As both a wildlife sanctuary and a walker's delight the Stony Brook Valley Preserve, owned by the Cape Cod Museum of Natural History, is a Cape Cod treasure. Although balancing recreation and conservation presents challenges, CCMNH's Land Stewardship Committee is solving problems, protecting wildlife, and enhancing habitats with careful study and stewardship.

Most of the land in the Stony Brook Valley Preserve was acquired for the Museum by John Hay, the eminent natural history writer and principal founder and benefactor of the organization, and other public-spirited citizens. To ensure this land is forever preserved, the Trustees of the Museum gave a conservation restriction on the land to the Brewster Conservation Trust.

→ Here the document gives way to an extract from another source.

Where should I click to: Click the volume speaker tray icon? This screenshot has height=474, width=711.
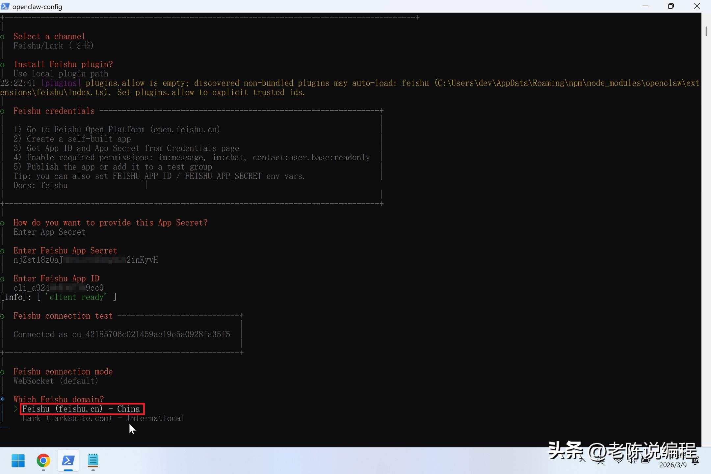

The Museum retains ownership and the right to use the land for education, passive recreation, and scientific research. The two organizations work together to maintain trails for the public; to protect wild areas from human intrusion and invasive species; and to consider joint projects in environmental education, research, habitat enhancement, and public programming.

A grant received from the New England Natural Areas and Wildlife Grant Program helped support a project to enhance habitat for both common and uncommon bird species, including migrating birds that use the land for breeding, feeding, and shelter. Sensitive stewardship helps protect these critical habitats for state-listed threatened and special concern species, and maintains a landscape of historic and scenic importance. As noted in a study prepared for CCMNH by Michael Lach from The Compact of Cape Cod Conservation Trusts and the Harwich Conservation Trust, the land is within the Old King's Highway Regional Historic District, which encompasses an area where the earliest colonial settlements existed on Cape Cod.

The herring run probably attracted Native Americans like the Wampanoag to the area long before the colonists arrived, and a lost Factory Village, the major industrial center of Brewster in the 18th and 19th centuries, was located at the head of the stream at Stony Brook Road.